■ EXERCISE DIRECTIONS
The full set of records must be returned exactly, character for character.

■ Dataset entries
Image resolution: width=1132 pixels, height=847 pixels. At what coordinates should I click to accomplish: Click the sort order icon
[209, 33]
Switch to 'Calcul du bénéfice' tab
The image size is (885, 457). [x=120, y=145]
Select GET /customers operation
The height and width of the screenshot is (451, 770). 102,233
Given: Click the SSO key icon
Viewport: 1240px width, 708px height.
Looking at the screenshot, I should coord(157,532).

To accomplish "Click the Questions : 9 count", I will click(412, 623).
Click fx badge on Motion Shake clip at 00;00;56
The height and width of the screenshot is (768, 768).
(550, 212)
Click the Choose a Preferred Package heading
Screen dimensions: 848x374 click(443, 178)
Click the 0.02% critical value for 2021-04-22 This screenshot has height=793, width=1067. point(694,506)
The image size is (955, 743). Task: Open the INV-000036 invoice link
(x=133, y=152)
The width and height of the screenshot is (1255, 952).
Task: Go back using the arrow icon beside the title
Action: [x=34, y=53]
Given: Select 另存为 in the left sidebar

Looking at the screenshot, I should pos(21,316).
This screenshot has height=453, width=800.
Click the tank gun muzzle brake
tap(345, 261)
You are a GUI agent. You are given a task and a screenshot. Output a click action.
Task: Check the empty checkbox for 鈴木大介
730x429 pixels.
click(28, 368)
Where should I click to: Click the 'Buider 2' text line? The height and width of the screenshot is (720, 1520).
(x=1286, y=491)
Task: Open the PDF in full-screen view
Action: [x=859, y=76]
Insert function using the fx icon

■ RESPONSE TO THIS TASK
Image resolution: width=1132 pixels, height=847 pixels. At what coordinates should I click to accomplish: Click the sort order icon
[209, 33]
Switch to 'Calcul du bénéfice' tab
The image size is (885, 457). [x=120, y=145]
Select GET /customers operation
The height and width of the screenshot is (451, 770). 102,233
Given: Click the SSO key icon
Viewport: 1240px width, 708px height.
Looking at the screenshot, I should coord(157,532).

To accomplish "Click the Questions : 9 count", I will click(412, 623).
Click fx badge on Motion Shake clip at 00;00;56
The height and width of the screenshot is (768, 768).
(550, 212)
Click the Choose a Preferred Package heading
Screen dimensions: 848x374 click(443, 178)
Click the 0.02% critical value for 2021-04-22 This screenshot has height=793, width=1067. point(694,506)
The image size is (955, 743). Task: Open the INV-000036 invoice link
(x=133, y=152)
The width and height of the screenshot is (1255, 952).
Task: Go back using the arrow icon beside the title
Action: [x=34, y=53]
Given: Select 另存为 in the left sidebar

Looking at the screenshot, I should pos(21,316).
This screenshot has height=453, width=800.
Click the tank gun muzzle brake
tap(345, 261)
You are a GUI agent. You are given a task and a screenshot. Output a click action.
Task: Check the empty checkbox for 鈴木大介
730x429 pixels.
click(28, 368)
Where should I click to: Click the 'Buider 2' text line? The height and width of the screenshot is (720, 1520).
(x=1286, y=491)
Task: Open the PDF in full-screen view
Action: [x=859, y=76]
Insert function using the fx icon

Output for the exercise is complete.